_Exercise input_.
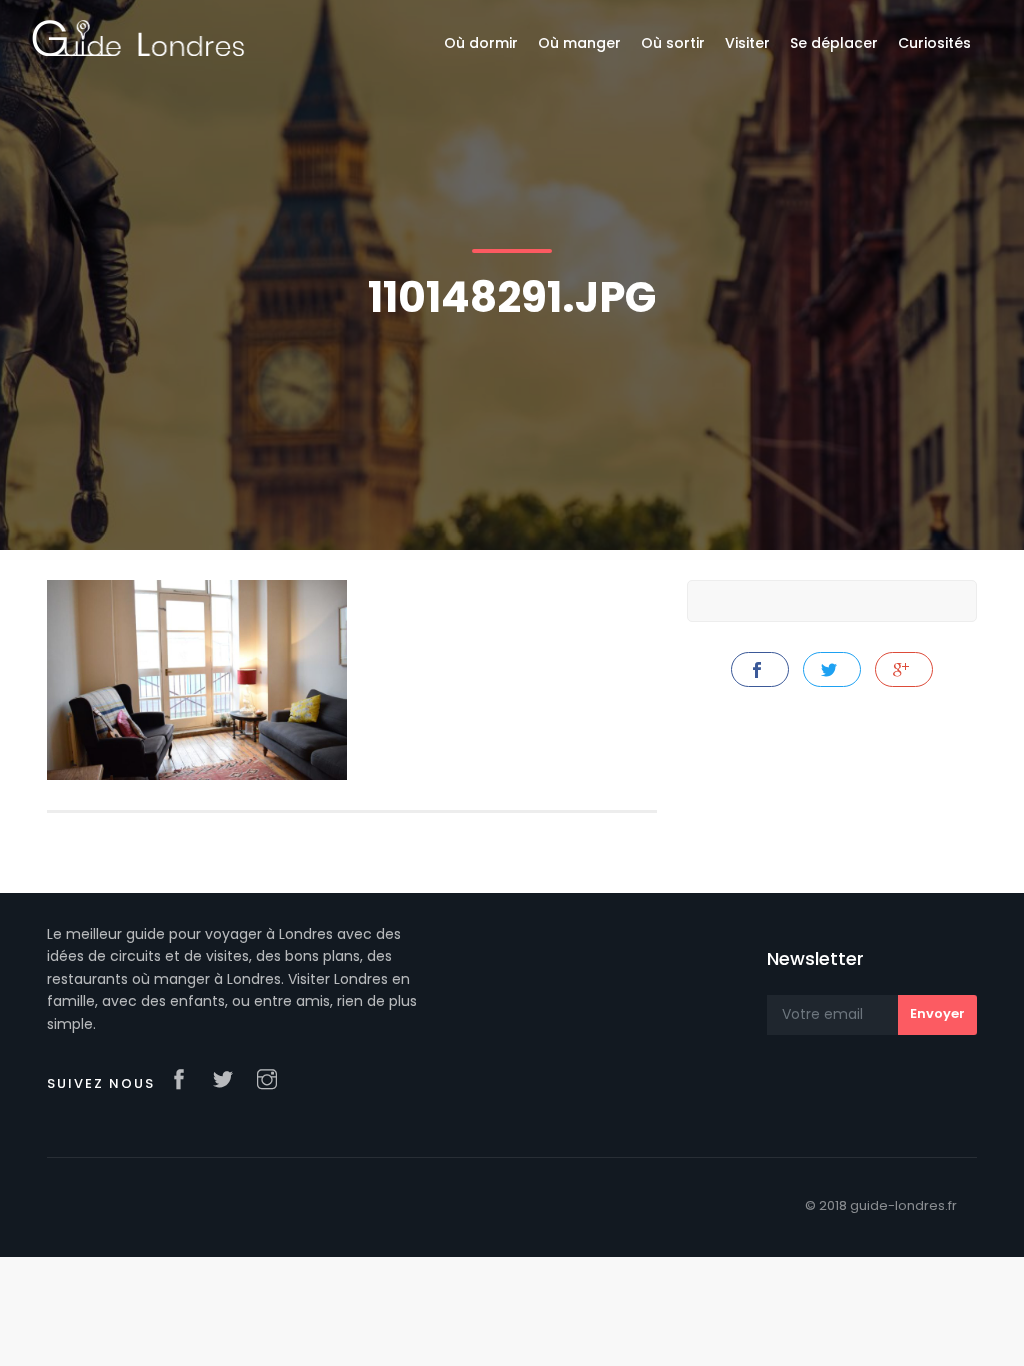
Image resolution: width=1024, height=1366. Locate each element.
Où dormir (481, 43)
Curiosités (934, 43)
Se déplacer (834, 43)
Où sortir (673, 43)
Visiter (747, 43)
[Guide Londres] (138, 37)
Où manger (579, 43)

---

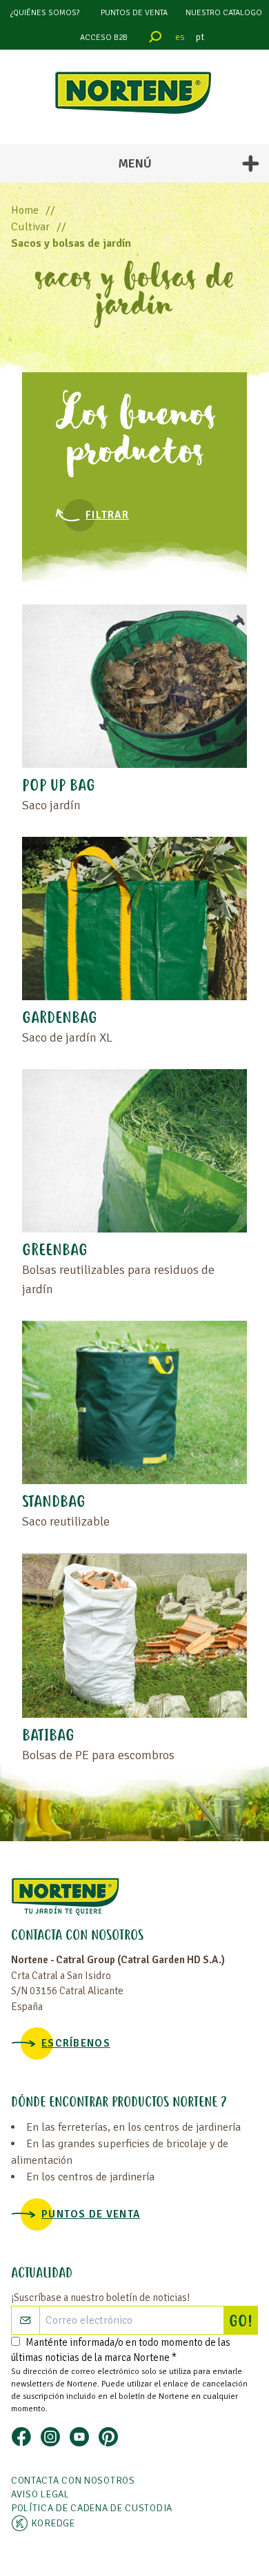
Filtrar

_Work item_. Look through the material above and print exactly the lines from the one containing "Image resolution: width=1024, height=1366." to the one containing "Où manger (579, 43)", both included, and nothing more.

_Answer to this task_.
Image resolution: width=1024, height=1366. Locate each element.
Où dormir (481, 43)
Curiosités (934, 43)
Se déplacer (834, 43)
Où sortir (673, 43)
Visiter (747, 43)
[Guide Londres] (138, 37)
Où manger (579, 43)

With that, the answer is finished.